As explained above, Vaults are implemented with a 5% buyback used to burn $CRYSTL💎 tokens. This opens up a brand new avenue for Crystl Finance to support and grow the price of $CRYSTL💎 and offset inflation of the token!
What’s important to keep in mind is that Crystl Finance is not limited to only creating Vaults based on native farms 😉! In other words, Crystl Finance can create Vaults for tokens from external platforms but still have a beneficial impact for $CRYSTL💎 through the 5% buyback to burn structure.
This burn feature is implemented to offset the emission rate of $CRYSTL💎 and combat inflation, providing a solid baseline to support the positive growth for the price of the $CRYSTL💎 token. As more and more users take advantage of the high APYs offered by vaults, it’s easy to see that this would also result in burning 🔥 more and more $CRYSTL💎.

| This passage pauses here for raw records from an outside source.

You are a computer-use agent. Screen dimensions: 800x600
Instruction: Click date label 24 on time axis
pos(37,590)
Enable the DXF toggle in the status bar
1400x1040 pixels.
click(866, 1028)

Of course, besides the token burns, one has to consider that the other benefit from Vaults is the fact that they exponentially grow liquidity! Every project wants to accumulate a high amount of liquidity, as this is what leads to token price stability in the long run. High liquidity is also often associated with higher trading volume, attracting even more liquidity providers.
How Do Vaults Benefit Users?
It’s obvious! Vaults offer a much richer income avenue in the form of exponential interest! Compared to farms, which offer non-compounding interest (APR), Vaults offer compounding interest (APY)! The convenience of Vaults being completely hands-free once a deposit is made is one of the main factors contributing to their popularity in DeFi!